AVAILABLE RECORDS
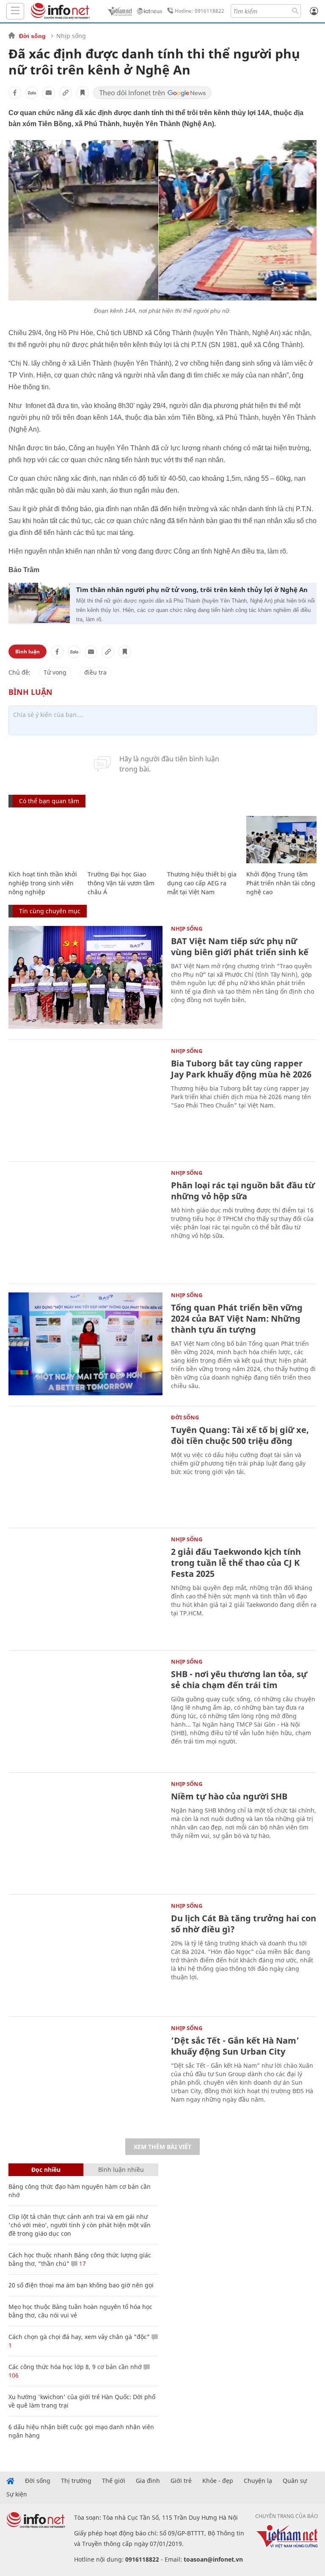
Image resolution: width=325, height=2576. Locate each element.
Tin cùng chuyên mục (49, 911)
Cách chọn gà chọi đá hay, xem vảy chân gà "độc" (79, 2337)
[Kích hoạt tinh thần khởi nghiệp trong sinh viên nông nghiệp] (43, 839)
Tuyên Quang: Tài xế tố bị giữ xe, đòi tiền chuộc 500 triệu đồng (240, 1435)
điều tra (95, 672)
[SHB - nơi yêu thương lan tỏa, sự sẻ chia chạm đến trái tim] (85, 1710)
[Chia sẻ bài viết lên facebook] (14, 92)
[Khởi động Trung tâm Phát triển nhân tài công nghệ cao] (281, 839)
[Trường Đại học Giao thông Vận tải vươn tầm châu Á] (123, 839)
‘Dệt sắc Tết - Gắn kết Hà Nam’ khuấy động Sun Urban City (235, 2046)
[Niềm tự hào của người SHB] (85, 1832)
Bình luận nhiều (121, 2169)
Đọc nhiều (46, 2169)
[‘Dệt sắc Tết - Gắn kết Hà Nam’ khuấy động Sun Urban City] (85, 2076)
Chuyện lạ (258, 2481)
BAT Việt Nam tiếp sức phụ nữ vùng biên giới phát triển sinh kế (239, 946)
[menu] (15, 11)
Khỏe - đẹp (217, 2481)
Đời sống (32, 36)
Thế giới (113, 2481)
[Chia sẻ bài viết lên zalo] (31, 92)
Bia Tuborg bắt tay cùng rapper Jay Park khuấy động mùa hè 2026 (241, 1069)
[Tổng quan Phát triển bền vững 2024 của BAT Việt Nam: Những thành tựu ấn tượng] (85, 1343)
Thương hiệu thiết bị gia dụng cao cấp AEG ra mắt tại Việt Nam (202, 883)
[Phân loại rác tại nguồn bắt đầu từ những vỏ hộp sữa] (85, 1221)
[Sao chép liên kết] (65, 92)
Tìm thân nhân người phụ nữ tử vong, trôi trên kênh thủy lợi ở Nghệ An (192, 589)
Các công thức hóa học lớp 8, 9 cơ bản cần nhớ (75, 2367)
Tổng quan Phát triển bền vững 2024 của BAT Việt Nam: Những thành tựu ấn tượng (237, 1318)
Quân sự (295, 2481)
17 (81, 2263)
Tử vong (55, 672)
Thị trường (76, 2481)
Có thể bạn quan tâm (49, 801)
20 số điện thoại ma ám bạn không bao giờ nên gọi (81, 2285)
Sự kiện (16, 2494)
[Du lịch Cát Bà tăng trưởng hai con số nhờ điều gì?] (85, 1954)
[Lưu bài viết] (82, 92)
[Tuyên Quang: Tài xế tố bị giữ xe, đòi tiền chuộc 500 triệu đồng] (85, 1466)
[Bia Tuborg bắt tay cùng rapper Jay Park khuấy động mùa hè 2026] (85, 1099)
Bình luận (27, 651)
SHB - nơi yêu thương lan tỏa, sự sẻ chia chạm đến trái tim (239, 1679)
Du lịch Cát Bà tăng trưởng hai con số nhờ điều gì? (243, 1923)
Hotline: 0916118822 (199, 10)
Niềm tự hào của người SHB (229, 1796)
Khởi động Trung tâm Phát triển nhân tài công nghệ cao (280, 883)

WHAT TO PRODUCE
Take the lines above from the one holding "City (235, 2046)" to the last and output them exactly.

EXERCISE ANSWER
‘Dệt sắc Tết - Gắn kết Hà Nam’ khuấy động Sun Urban City (235, 2046)
[Niềm tự hào của người SHB] (85, 1832)
Bình luận nhiều (121, 2169)
Đọc nhiều (46, 2169)
[‘Dệt sắc Tết - Gắn kết Hà Nam’ khuấy động Sun Urban City] (85, 2076)
Chuyện lạ (258, 2481)
BAT Việt Nam tiếp sức phụ nữ vùng biên giới phát triển sinh kế (239, 946)
[menu] (15, 11)
Khỏe - đẹp (217, 2481)
Đời sống (32, 36)
Thế giới (113, 2481)
[Chia sẻ bài viết lên zalo] (31, 92)
Bia Tuborg bắt tay cùng rapper Jay Park khuấy động mùa hè 2026 (241, 1069)
[Tổng quan Phát triển bền vững 2024 của BAT Việt Nam: Những thành tựu ấn tượng] (85, 1343)
Thương hiệu thiết bị gia dụng cao cấp AEG ra mắt tại Việt Nam (202, 883)
[Phân loại rác tại nguồn bắt đầu từ những vỏ hộp sữa] (85, 1221)
[Sao chép liên kết] (65, 92)
Tìm thân nhân người phụ nữ tử vong, trôi trên kênh thủy lợi ở Nghệ An (192, 589)
Các công thức hóa học lớp 8, 9 cơ bản cần nhớ (75, 2367)
Tổng quan Phát triển bền vững 2024 của BAT Việt Nam: Những thành tựu ấn tượng (237, 1318)
Quân sự (295, 2481)
17 (81, 2263)
Tử vong (55, 672)
Thị trường (76, 2481)
Có thể bạn quan tâm (49, 801)
20 số điện thoại ma ám bạn không bao giờ nên gọi (81, 2285)
Sự kiện (16, 2494)
[Du lịch Cát Bà tăng trưởng hai con số nhờ điều gì?] (85, 1954)
[Lưu bài viết] (82, 92)
[Tuyên Quang: Tài xế tố bị giữ xe, đòi tiền chuộc 500 triệu đồng] (85, 1466)
[Bia Tuborg bắt tay cùng rapper Jay Park khuấy động mùa hè 2026] (85, 1099)
Bình luận (27, 651)
SHB - nơi yêu thương lan tỏa, sự sẻ chia chạm đến trái tim (239, 1679)
Du lịch Cát Bà tăng trưởng hai con số nhờ điều gì? (243, 1923)
Hotline: 0916118822 (199, 10)
Niềm tự hào của người SHB (229, 1796)
Khởi động Trung tâm Phát triển nhân tài công nghệ cao (280, 883)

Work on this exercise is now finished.